Ezequias viveu os seus quinze anos de graça, mas perdeu a oportunidade de dar um grande testemunho de sua fé e do seu Deus aos visitantes de Babilônia.

O que os outros veem em sua casa? O que eles vão ver em sua vida? Será que eles vão ouvir uma ladainha de suas realizações? Será que eles vão ver seus troféus e aquisições? Ou eles vão ver o poder de Deus em transformar a vida? Como testemunhamos de Deus aos outros? Falamos das bênçãos recebidas da parte de Deus, ou mostramos as riquezas que Deus nos concedeu? Deus tem que ser a prioridade em nossa vida, e devemos testemunhar de Suas bênçãos a todos os que nos cercam. Devemos aproveitar todas as oportunidades que Deus coloca diante de nós. Temos sido uma influência positiva na vida das pessoas que se associam a nós?

“(...) Se por nosso exemplo ajudamos a outros no desenvolvimento de bons princípios, damos-lhes capacidade para fazer o bem. Por seu turno eles exercem a mesma benéfica influência sobre os outros. Assim centenas e milhares são ajudados pela nossa influência por nós despercebida. O verdadeiro seguidor de Cristo fortalece os bons propósitos de todos aqueles com quem entra em contato. Diante de um mundo incrédulo e amante do pecado, ele revela o poder da graça de Deus e a perfeição do Seu caráter” (Idem, p. 348).
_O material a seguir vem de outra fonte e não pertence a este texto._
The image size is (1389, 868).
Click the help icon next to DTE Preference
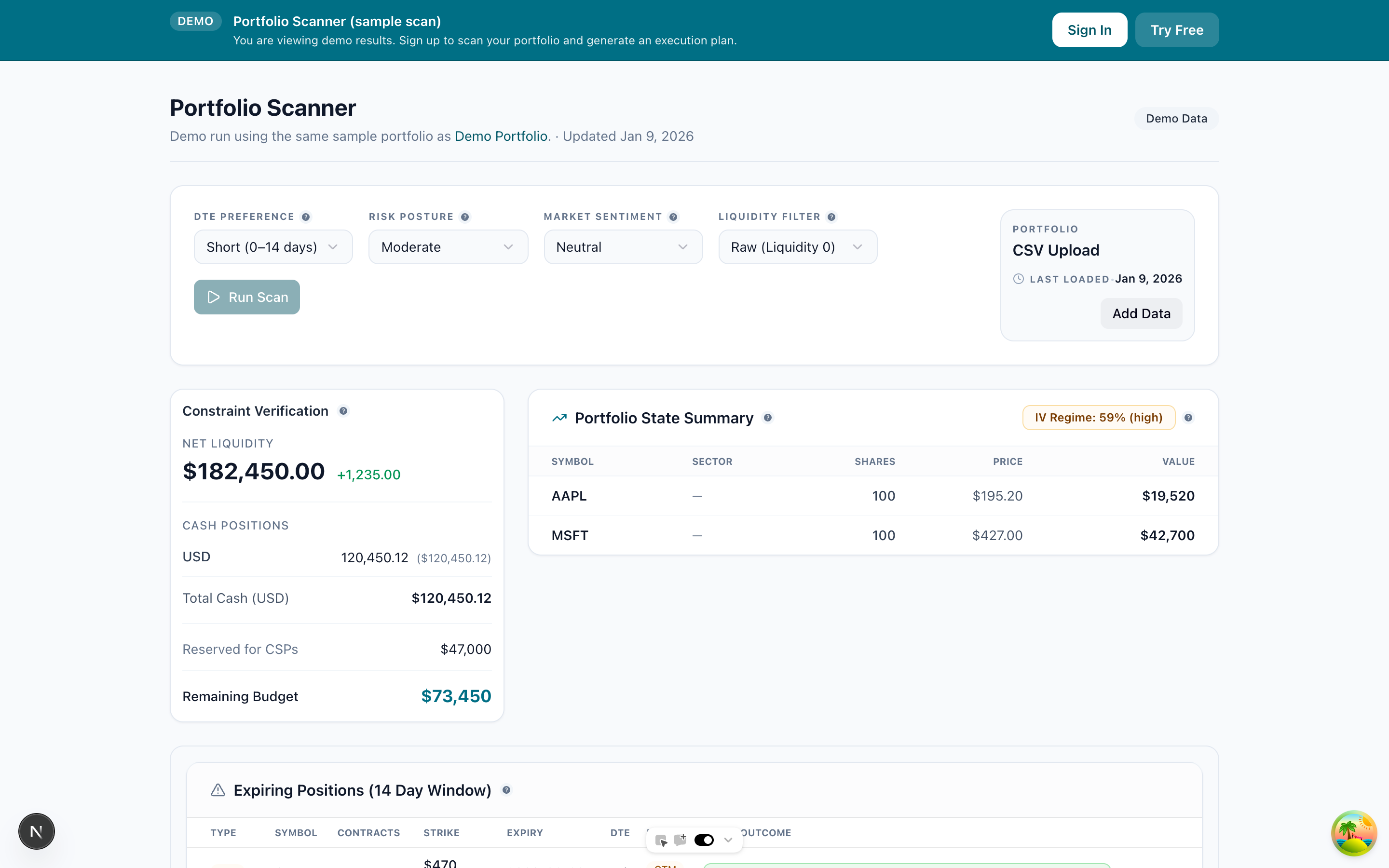click(307, 217)
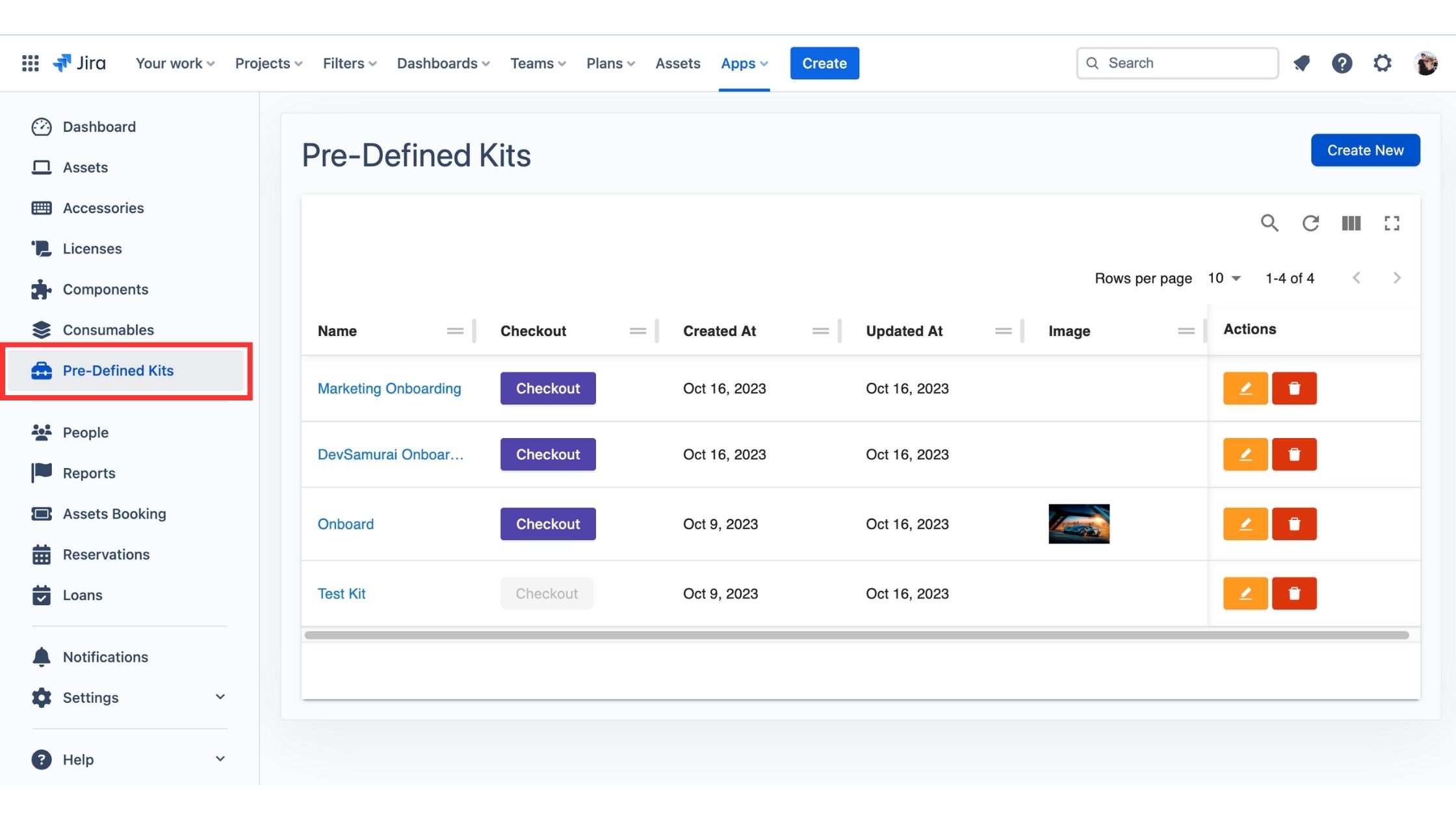Open the show/hide columns icon
Screen dimensions: 1456x819
point(1351,223)
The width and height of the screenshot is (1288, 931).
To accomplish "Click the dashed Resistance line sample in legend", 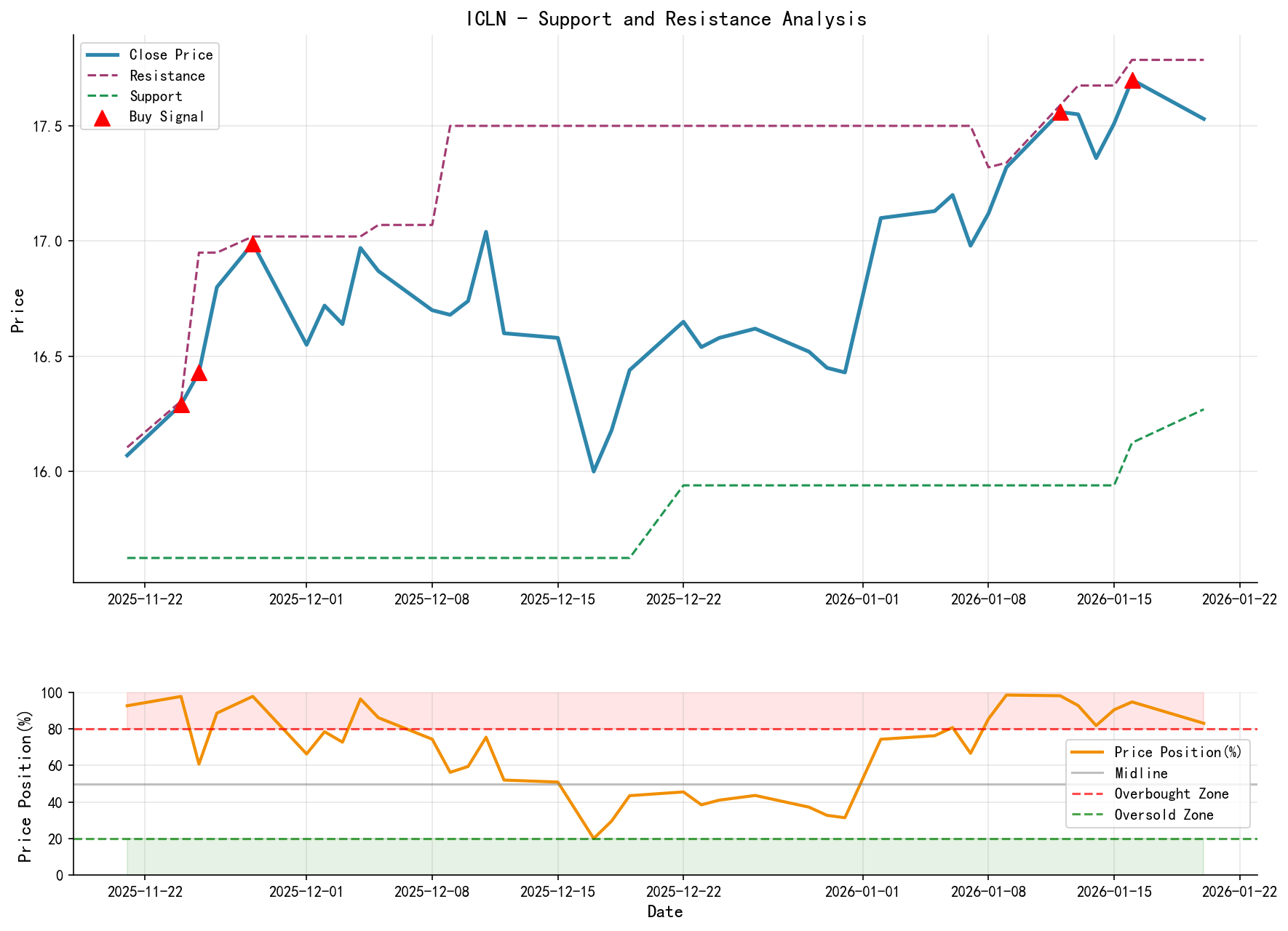I will [104, 76].
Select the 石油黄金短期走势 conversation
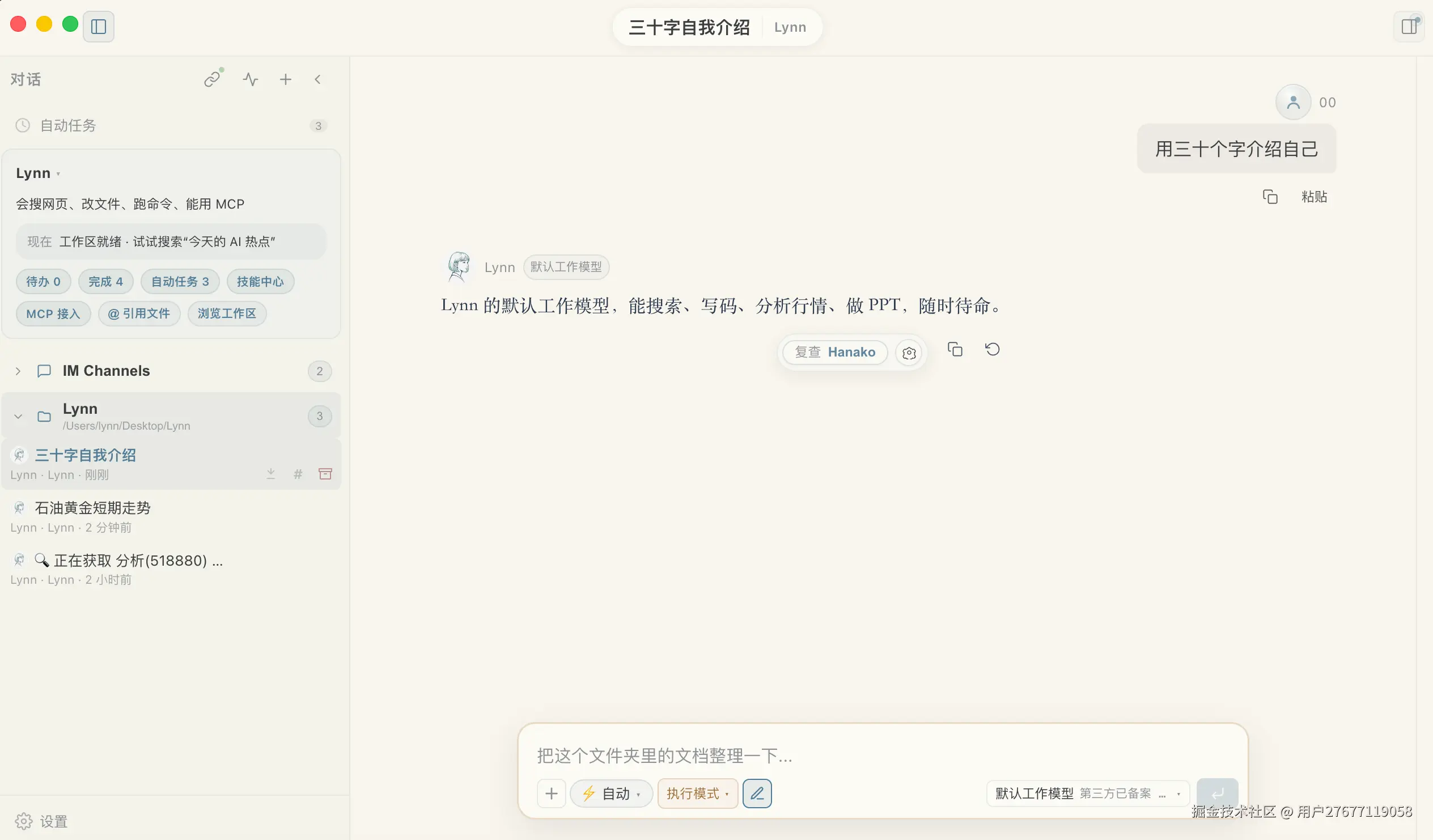The width and height of the screenshot is (1433, 840). pos(92,508)
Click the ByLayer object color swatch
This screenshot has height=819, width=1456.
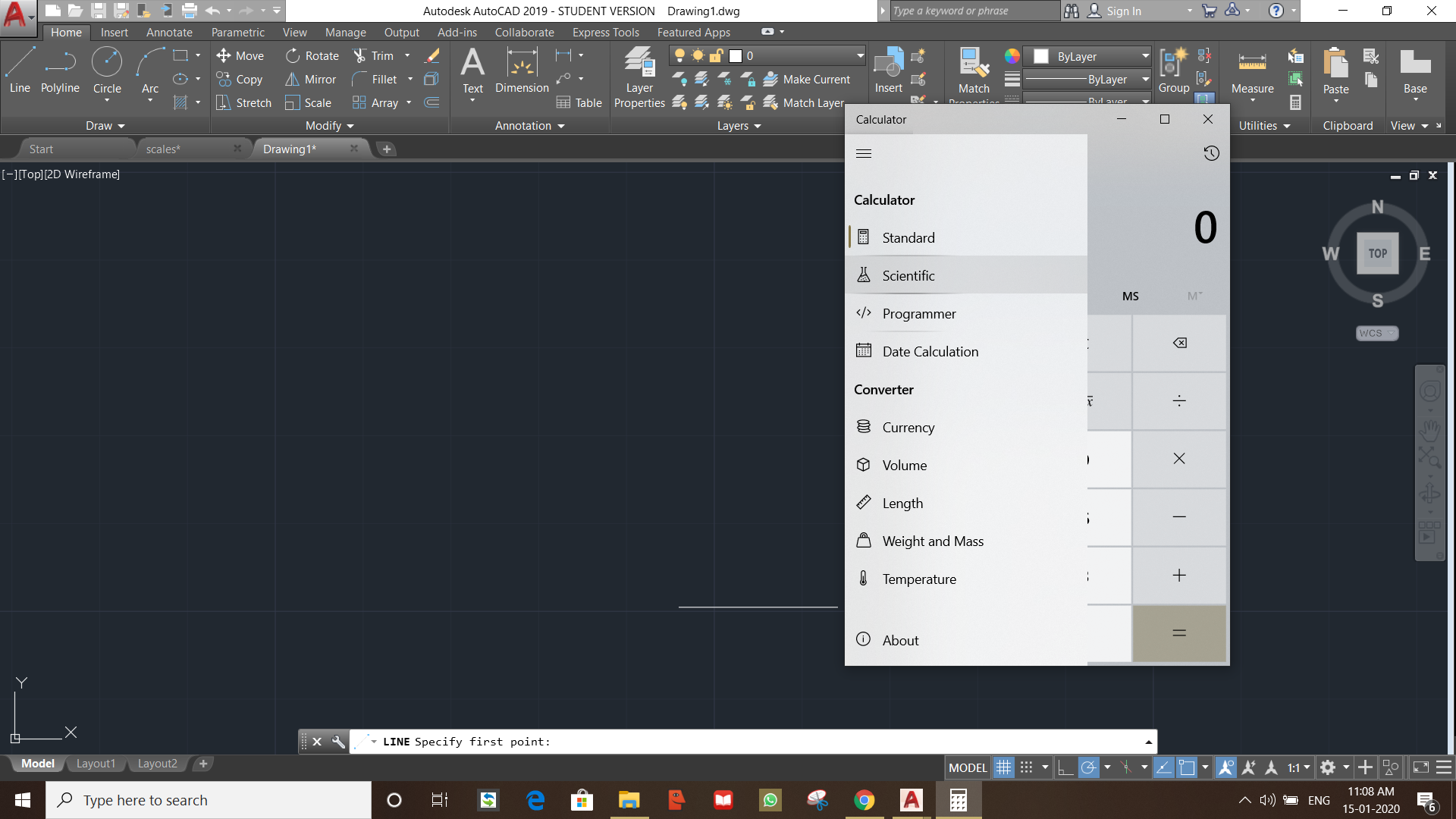(x=1041, y=57)
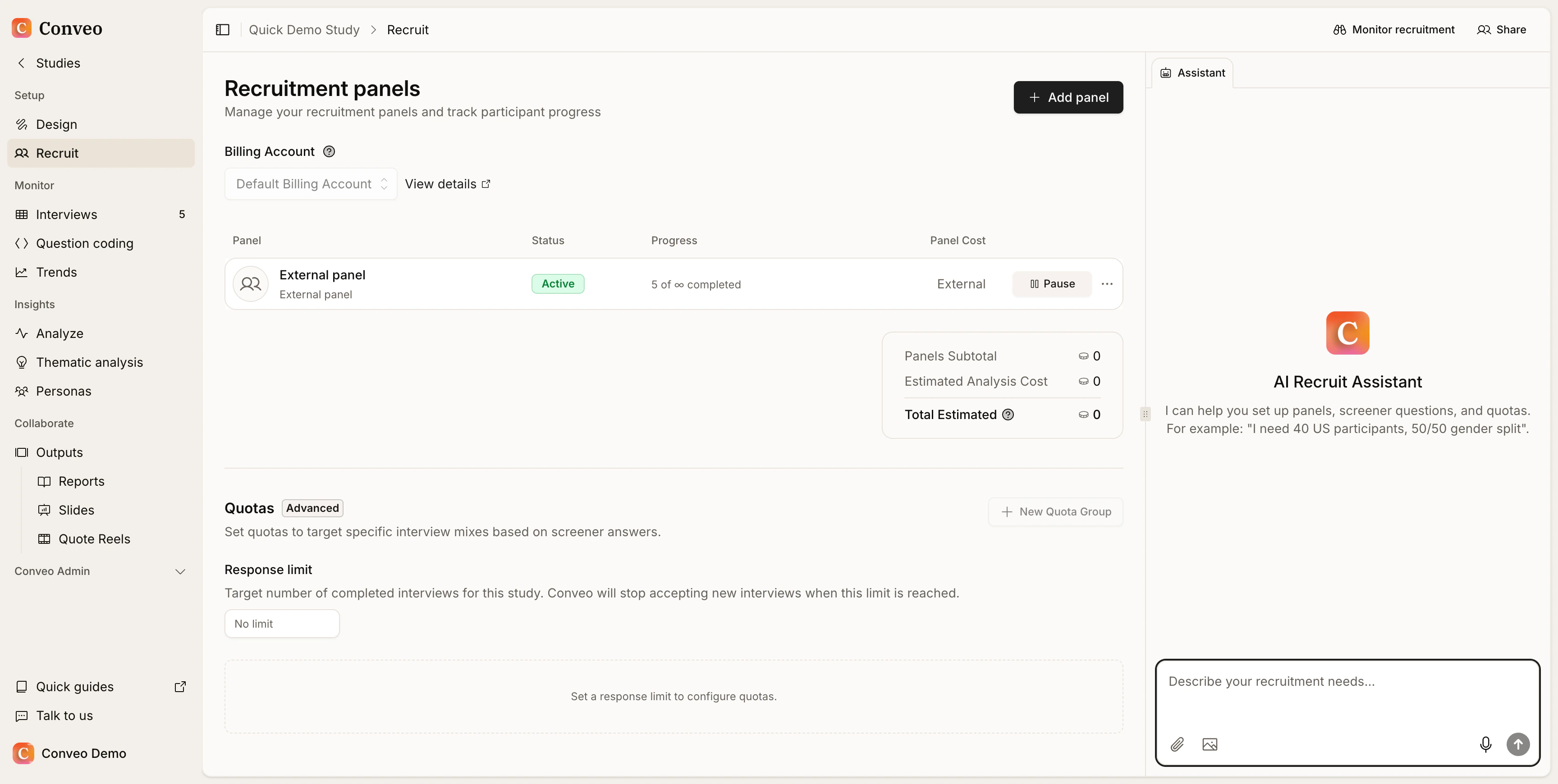Click the Add panel button

(1068, 97)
Caro amigo leitor, que a cada dia sejamos moldados pelo evangelho, para que nossa vida transformada possa dar testemunho da mais radical mudança que ocorreu em nossas vidas. O evangelho nos transforma em perdidos em salvos, e essa salvação vai produzindo transformações visíveis às pessoas que nos rodeiam. Elas querem ver se a certeza da salvação eterna, da nossa filiação com Deus irá impactar nossa forma de viver aqui e agora.